▸ What you are asked to do
Please copy each line below that contains the word "agent".

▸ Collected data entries
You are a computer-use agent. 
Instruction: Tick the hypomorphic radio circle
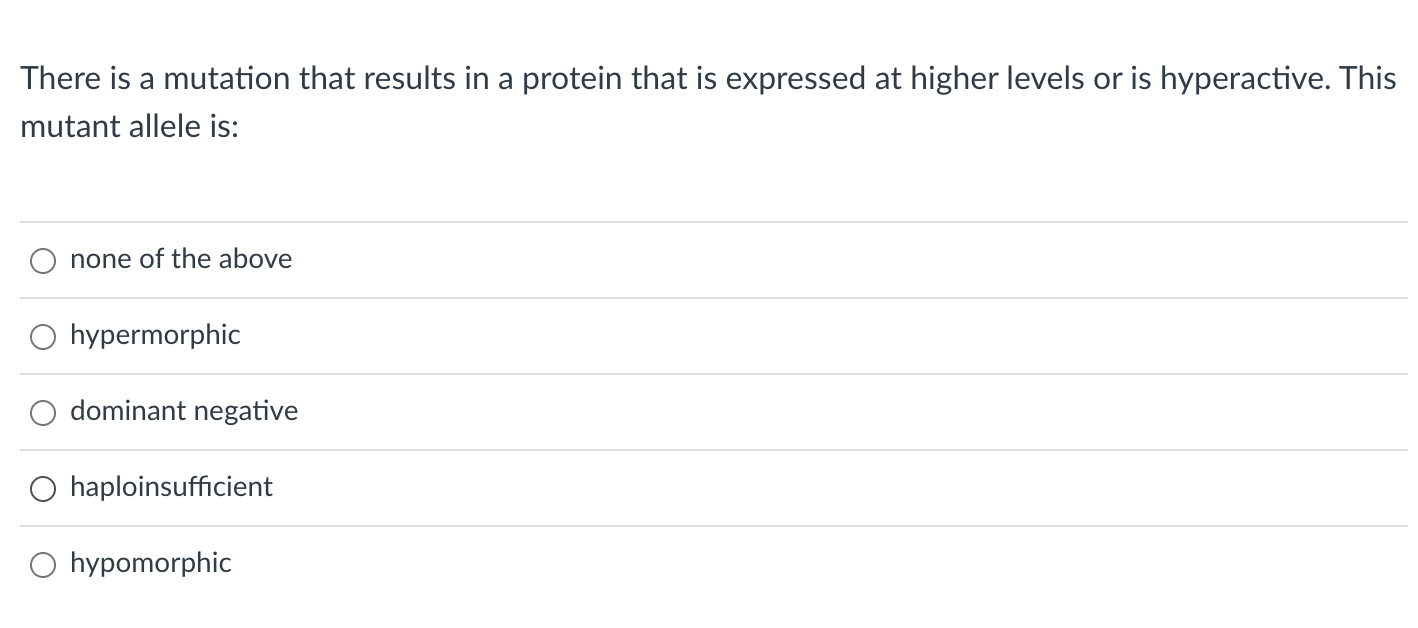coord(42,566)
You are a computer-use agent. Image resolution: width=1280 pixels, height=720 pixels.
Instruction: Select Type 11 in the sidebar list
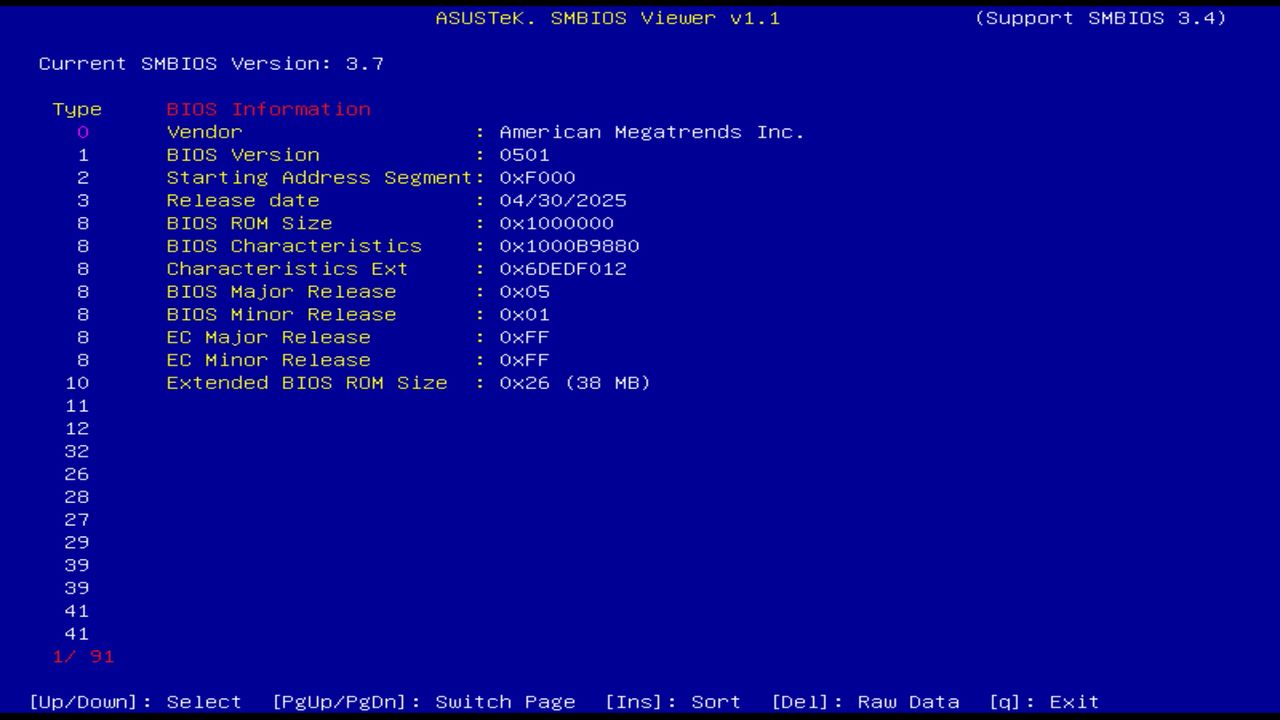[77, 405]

==

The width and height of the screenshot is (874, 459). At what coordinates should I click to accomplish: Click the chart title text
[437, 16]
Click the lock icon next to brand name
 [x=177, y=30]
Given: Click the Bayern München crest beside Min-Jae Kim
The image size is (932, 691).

▸ Answer to the exercise
You are a computer-use agent. 
You are a computer-use agent. Image resolution: width=1280 pixels, height=720 pixels.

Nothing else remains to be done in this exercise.